PROBLEM STATEMENT → Would you return the material below exactly, with no line left out?

PROVIDED RECORDS →
+++++
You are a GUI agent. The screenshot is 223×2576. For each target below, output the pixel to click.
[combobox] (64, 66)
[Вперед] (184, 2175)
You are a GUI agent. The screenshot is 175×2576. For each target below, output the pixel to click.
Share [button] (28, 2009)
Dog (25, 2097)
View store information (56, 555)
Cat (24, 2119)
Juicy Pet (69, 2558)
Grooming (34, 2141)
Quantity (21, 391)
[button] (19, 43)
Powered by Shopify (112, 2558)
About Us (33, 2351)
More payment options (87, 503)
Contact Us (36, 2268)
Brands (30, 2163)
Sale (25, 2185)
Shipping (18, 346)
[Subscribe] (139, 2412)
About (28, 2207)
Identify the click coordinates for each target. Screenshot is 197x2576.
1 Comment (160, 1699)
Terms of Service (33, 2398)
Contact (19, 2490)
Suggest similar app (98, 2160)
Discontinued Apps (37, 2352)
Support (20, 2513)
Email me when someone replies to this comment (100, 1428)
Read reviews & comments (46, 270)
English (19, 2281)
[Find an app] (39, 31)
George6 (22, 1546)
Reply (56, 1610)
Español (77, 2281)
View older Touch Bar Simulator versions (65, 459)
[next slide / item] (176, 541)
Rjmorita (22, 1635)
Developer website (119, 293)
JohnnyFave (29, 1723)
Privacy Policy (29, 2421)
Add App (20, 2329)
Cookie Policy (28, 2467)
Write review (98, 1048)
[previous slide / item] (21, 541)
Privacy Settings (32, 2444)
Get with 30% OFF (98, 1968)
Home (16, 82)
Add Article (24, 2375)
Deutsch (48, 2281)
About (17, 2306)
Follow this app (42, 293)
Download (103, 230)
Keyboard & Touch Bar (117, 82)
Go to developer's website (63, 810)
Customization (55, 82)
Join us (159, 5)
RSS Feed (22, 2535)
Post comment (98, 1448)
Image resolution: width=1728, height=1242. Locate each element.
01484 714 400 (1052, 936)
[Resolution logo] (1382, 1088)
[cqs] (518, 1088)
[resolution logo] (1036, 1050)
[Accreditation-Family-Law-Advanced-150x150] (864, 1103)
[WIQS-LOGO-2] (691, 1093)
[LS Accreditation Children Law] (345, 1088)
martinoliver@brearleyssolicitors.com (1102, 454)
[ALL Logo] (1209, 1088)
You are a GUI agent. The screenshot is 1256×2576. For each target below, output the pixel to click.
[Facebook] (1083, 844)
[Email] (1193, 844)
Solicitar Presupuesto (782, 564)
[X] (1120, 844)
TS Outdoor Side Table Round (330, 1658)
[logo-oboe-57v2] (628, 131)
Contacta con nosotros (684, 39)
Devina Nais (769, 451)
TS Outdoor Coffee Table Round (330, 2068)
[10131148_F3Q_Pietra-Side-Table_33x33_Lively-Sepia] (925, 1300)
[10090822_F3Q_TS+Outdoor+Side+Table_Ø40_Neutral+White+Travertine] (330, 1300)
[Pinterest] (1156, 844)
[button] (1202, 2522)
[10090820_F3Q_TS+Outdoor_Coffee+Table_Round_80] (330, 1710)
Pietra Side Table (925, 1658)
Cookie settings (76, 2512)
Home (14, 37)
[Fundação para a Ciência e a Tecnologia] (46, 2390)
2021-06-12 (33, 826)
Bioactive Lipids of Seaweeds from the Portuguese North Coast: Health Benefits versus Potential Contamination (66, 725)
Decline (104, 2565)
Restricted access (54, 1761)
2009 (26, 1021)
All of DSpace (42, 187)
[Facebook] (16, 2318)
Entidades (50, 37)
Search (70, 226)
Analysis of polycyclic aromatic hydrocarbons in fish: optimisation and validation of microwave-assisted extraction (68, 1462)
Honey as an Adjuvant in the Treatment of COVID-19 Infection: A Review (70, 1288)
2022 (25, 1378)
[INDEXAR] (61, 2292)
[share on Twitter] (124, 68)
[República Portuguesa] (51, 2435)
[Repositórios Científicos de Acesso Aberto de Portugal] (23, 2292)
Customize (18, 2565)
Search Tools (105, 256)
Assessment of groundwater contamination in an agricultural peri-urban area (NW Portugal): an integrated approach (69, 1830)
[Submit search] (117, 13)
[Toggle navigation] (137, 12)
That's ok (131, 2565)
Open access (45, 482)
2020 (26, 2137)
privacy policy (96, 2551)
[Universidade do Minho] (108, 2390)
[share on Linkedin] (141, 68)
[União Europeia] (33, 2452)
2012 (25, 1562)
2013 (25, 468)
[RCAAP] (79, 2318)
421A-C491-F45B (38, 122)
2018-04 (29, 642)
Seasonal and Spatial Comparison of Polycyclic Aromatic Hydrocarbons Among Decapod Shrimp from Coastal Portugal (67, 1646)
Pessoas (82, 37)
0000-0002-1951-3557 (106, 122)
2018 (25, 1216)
+++++
SOLVED PROBLEM →
You are a GUI agent. The screenshot is 223×2576. For each target below, output the pixel to click.
[combobox] (64, 66)
[Вперед] (184, 2175)
You are a GUI agent. The screenshot is 175×2576. For each target below, output the pixel to click.
Share [button] (28, 2009)
Dog (25, 2097)
View store information (56, 555)
Cat (24, 2119)
Juicy Pet (69, 2558)
Grooming (34, 2141)
Quantity (21, 391)
[button] (19, 43)
Powered by Shopify (112, 2558)
About Us (33, 2351)
More payment options (87, 503)
Contact Us (36, 2268)
Brands (30, 2163)
Sale (25, 2185)
Shipping (18, 346)
[Subscribe] (139, 2412)
About (28, 2207)
Identify the click coordinates for each target. Screenshot is 197x2576.
1 Comment (160, 1699)
Terms of Service (33, 2398)
Contact (19, 2490)
Suggest similar app (98, 2160)
Discontinued Apps (37, 2352)
Support (20, 2513)
Email me when someone replies to this comment (100, 1428)
Read reviews & comments (46, 270)
English (19, 2281)
[Find an app] (39, 31)
George6 (22, 1546)
Reply (56, 1610)
Español (77, 2281)
View older Touch Bar Simulator versions (65, 459)
[next slide / item] (176, 541)
Rjmorita (22, 1635)
Developer website (119, 293)
JohnnyFave (29, 1723)
Privacy Policy (29, 2421)
Add App (20, 2329)
Cookie Policy (28, 2467)
Write review (98, 1048)
[previous slide / item] (21, 541)
Privacy Settings (32, 2444)
Get with 30% OFF (98, 1968)
Home (16, 82)
Add Article (24, 2375)
Deutsch (48, 2281)
About (17, 2306)
Follow this app (42, 293)
Download (103, 230)
Keyboard & Touch Bar (117, 82)
Go to developer's website (63, 810)
Customization (55, 82)
Join us (159, 5)
RSS Feed (22, 2535)
Post comment (98, 1448)
Image resolution: width=1728, height=1242. Locate each element.
01484 714 400 (1052, 936)
[Resolution logo] (1382, 1088)
[cqs] (518, 1088)
[resolution logo] (1036, 1050)
[Accreditation-Family-Law-Advanced-150x150] (864, 1103)
[WIQS-LOGO-2] (691, 1093)
[LS Accreditation Children Law] (345, 1088)
martinoliver@brearleyssolicitors.com (1102, 454)
[ALL Logo] (1209, 1088)
You are a GUI agent. The screenshot is 1256×2576. For each target below, output the pixel to click.
[Facebook] (1083, 844)
[Email] (1193, 844)
Solicitar Presupuesto (782, 564)
[X] (1120, 844)
TS Outdoor Side Table Round (330, 1658)
[logo-oboe-57v2] (628, 131)
Contacta con nosotros (684, 39)
Devina Nais (769, 451)
TS Outdoor Coffee Table Round (330, 2068)
[10131148_F3Q_Pietra-Side-Table_33x33_Lively-Sepia] (925, 1300)
[10090822_F3Q_TS+Outdoor+Side+Table_Ø40_Neutral+White+Travertine] (330, 1300)
[Pinterest] (1156, 844)
[button] (1202, 2522)
[10090820_F3Q_TS+Outdoor_Coffee+Table_Round_80] (330, 1710)
Pietra Side Table (925, 1658)
Cookie settings (76, 2512)
Home (14, 37)
[Fundação para a Ciência e a Tecnologia] (46, 2390)
2021-06-12 (33, 826)
Bioactive Lipids of Seaweeds from the Portuguese North Coast: Health Benefits versus Potential Contamination (66, 725)
Decline (104, 2565)
Restricted access (54, 1761)
2009 (26, 1021)
All of DSpace (42, 187)
[Facebook] (16, 2318)
Entidades (50, 37)
Search (70, 226)
Analysis of polycyclic aromatic hydrocarbons in fish: optimisation and validation of microwave-assisted extraction (68, 1462)
Honey as an Adjuvant in the Treatment of COVID-19 Infection: A Review (70, 1288)
2022 (25, 1378)
[INDEXAR] (61, 2292)
[share on Twitter] (124, 68)
[República Portuguesa] (51, 2435)
[Repositórios Científicos de Acesso Aberto de Portugal] (23, 2292)
Customize (18, 2565)
Search Tools (105, 256)
Assessment of groundwater contamination in an agricultural peri-urban area (NW Portugal): an integrated approach (69, 1830)
[Submit search] (117, 13)
[Toggle navigation] (137, 12)
That's ok (131, 2565)
Open access (45, 482)
2020 (26, 2137)
privacy policy (96, 2551)
[Universidade do Minho] (108, 2390)
[share on Linkedin] (141, 68)
[União Europeia] (33, 2452)
2012 (25, 1562)
2013 (25, 468)
[RCAAP] (79, 2318)
421A-C491-F45B (38, 122)
2018-04 (29, 642)
Seasonal and Spatial Comparison of Polycyclic Aromatic Hydrocarbons Among Decapod Shrimp from Coastal Portugal (67, 1646)
Pessoas (82, 37)
0000-0002-1951-3557 (106, 122)
2018 (25, 1216)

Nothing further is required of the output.